关键词:寡核苷酸;纯化;固相萃取;电泳;色谱
中图分类号:TQ464.6 文献标识码:A 文章编号:0439-8114(2012)14-3065-05
Comparison of Three Purification Methods for Oligonucleotides
LI Hong-xia
(Textile and Chemical Engineering College, Binzhou Polytechnic, Binzhou 256603, Shandong, China)
Abstract: Solid-phase extraction method, electrophoresis method and chromatography method were applied for purifying crude oligonucleotides. The results of chromatography analysis showed that the product was with high purity. The purity of product from solid-phase extraction method was a little bit lower than that of electrophoresis method; but the yield was relatively higher. According to PCR test, all the 3 methods has good detection performance. Under the solid phase extraction purification test conditions, the purification effect, yield and cost of three kinds of fillers was compared. The result showed that good purification effect with low cost could be obtained when using silica gel C18 and PS/DVB filling extraction columns.

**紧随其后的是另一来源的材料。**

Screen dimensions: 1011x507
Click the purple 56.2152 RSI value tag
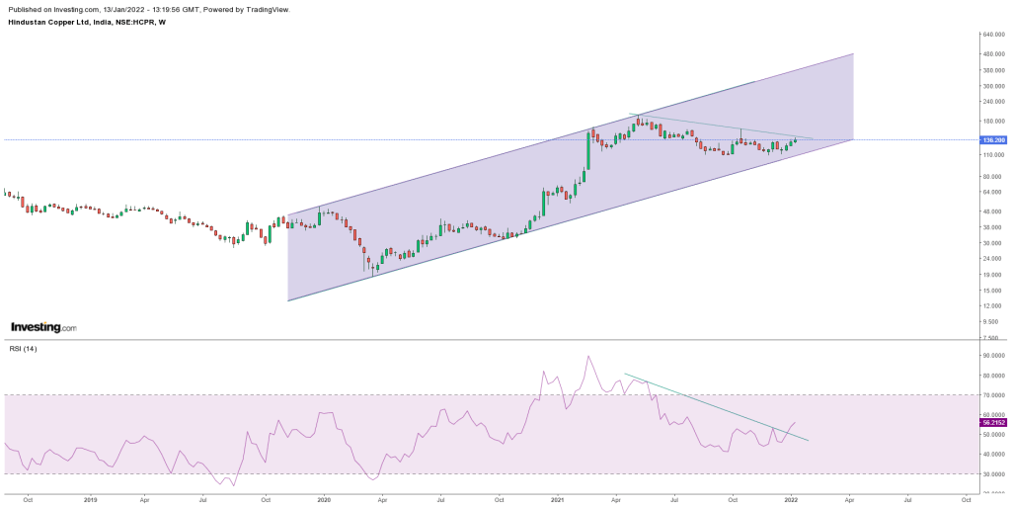992,422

Key words: oligonucleotides; purify; solid-phase extraction; electrophoresis; chromatography
寡核苷酸是由核苷酸通过3′,5′-磷酸二酯键连接而成的短链DNA分子。它可作为PCR检测所需要的引物或探针的主要组成部分,广泛应用于生物学、农牧业、医学等领域[1-3]。目前,中国已可使用DNA合成仪快速合成各种序列的寡核苷酸以及荧光标记的寡核苷酸,最常用的寡核苷酸为10~30 nt。以链长为25 nt的寡核苷酸为例,产物纯度约为80%~85%,其中含有一定量的杂质,如5′羟基不完全脱二甲氧基三苯甲烷(DMT)保护基团或不完全封闭羟基产生的非目标序列等。这些杂质不但造成寡核苷酸定量不准,还可能影响到下一步的生物学试验。因此,合成后的寡核苷酸需要纯化。目前大多采用的寡核苷酸纯化方法有3种,分别为固相萃取法[4]、电泳法和色谱法。

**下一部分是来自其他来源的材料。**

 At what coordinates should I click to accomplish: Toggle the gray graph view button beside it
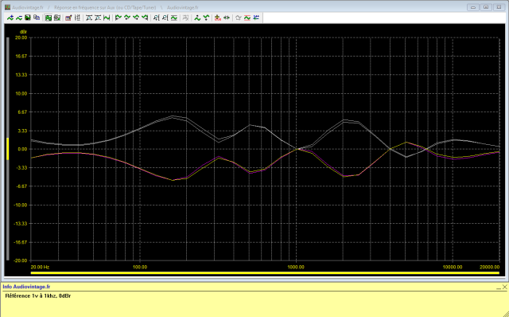57,18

研究采用美国应用生物系统公司的DNA合成仪合成寡核苷酸,分别采用3种方法在优化的试验条件下进行纯化,比较纯化效果;再应用制备的寡核苷酸作为PCR检测用引物,成功地从南瓜果实中检测到了黄瓜绿斑驳花叶病毒[5];另外,对固相萃取法和色谱法纯化寡核苷酸进行了具体的研究。
1 材料与方法
1.1 材料
1.1.1 原料 聚苯乙烯-二乙烯基苯填料(PS/DVB)(粒度50 μm)、YMC*GEL ODS-A制备色谱球形填料/硅胶C18(平均孔径12 nm,粒度50 μm)购自北京慧德易科技有限责任公司,Oasis HLB固相萃取小柱(货号WAT094226)、XTerraTM MS C18柱(50.0 mm×4.6 mm,平均孔径14 nm,粒度2.5 μm)购自美国Waters公司,筛板、6 mL萃取柱购自大连思谱精工有限公司,荧光薄层层析板购自青岛海洋化工厂,寡核苷酸购自中国检验检疫科学研究院动植物检疫研究所。
1.1.2 试剂 三羟甲基氨基甲烷、丙烯酰胺、双丙烯酰胺、溴酚蓝、二甲苯蓝、过硫酸铵(APS)、N,N,N′,N′-四甲基乙二胺(TEMED)、冰醋酸、三乙胺、乙腈、尿素、三氟乙酸、浓氨水等,以上均为分析纯。

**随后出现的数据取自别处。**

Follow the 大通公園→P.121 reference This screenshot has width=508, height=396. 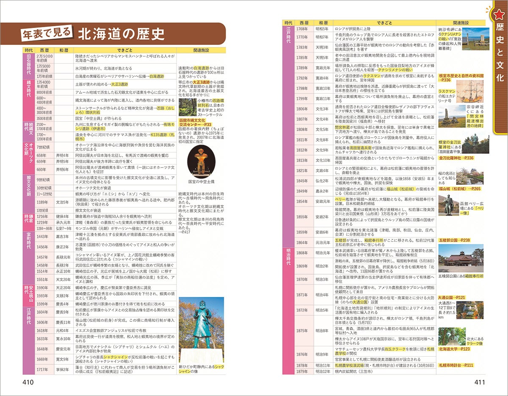451,297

1.1.3 主要仪器 高效液相色谱仪(包括600泵、600控制器、717自动进样器、2996光电二极管矩阵检测器)、固相萃取装置购自美国Waters公司,DYY-10C电泳仪、WD9403E手提式紫外灯购自北京市六一仪器厂,DU640核酸蛋白分析仪购自美国BECKMAN公司,ABI Prism 7700实时荧光PCR仪购自美国ABI公司,PTC-200梯度PCR仪购自美国MJ Research公司。
1.2 方法
1.2.1 固相萃取纯化 取筛板置于6 mL萃取柱底端,分别称量100 mg的硅胶C18、PS/DVB填充萃取柱,平铺填料后,在其上面放一个筛板。以一定序列的带DMT保护基团的寡核苷酸(“Trityl on”形式)为试验样品,用3 mL pH 8的0.1 mol/L醋酸三乙胺(TEAAc)溶液溶解样品,振匀后平均分成3份,分别使用Oasis HLB固相萃取小柱、自组装的PS/DVB和硅胶C18萃取小柱纯化寡核苷酸,方法如下:将4 mL乙腈过柱,活化;用4 mL pH 8的0.1 mol/L TEAAc溶液进行柱平衡;上样,3~4 min内样品在重力下通过吸附床,重复两次上样;用3 mL含体积分数为14%的乙腈的pH 8的0.1 mol/L TEAAc溶液冲洗短链的寡核苷酸,重复一遍;用3 mL去离子水洗两遍;将3 mL体积分数为3%的三氟乙酸加入到填料上方,其在重力下过柱,控制旋钮,先流出1 mL的三氟乙酸,停3~5 min,完成去DMT保护基团过程,观察到吸附层变橙红色后再重复用3 mL的三氟乙酸过柱;用3 mL去离子水洗两遍;逐滴加入1 mL含体积分数为10%的乙腈的pH 11.3的0.36 mol/L TEAAc溶液,控制流速为1~2 mL/min,边洗脱边收集。定量,分装,干燥。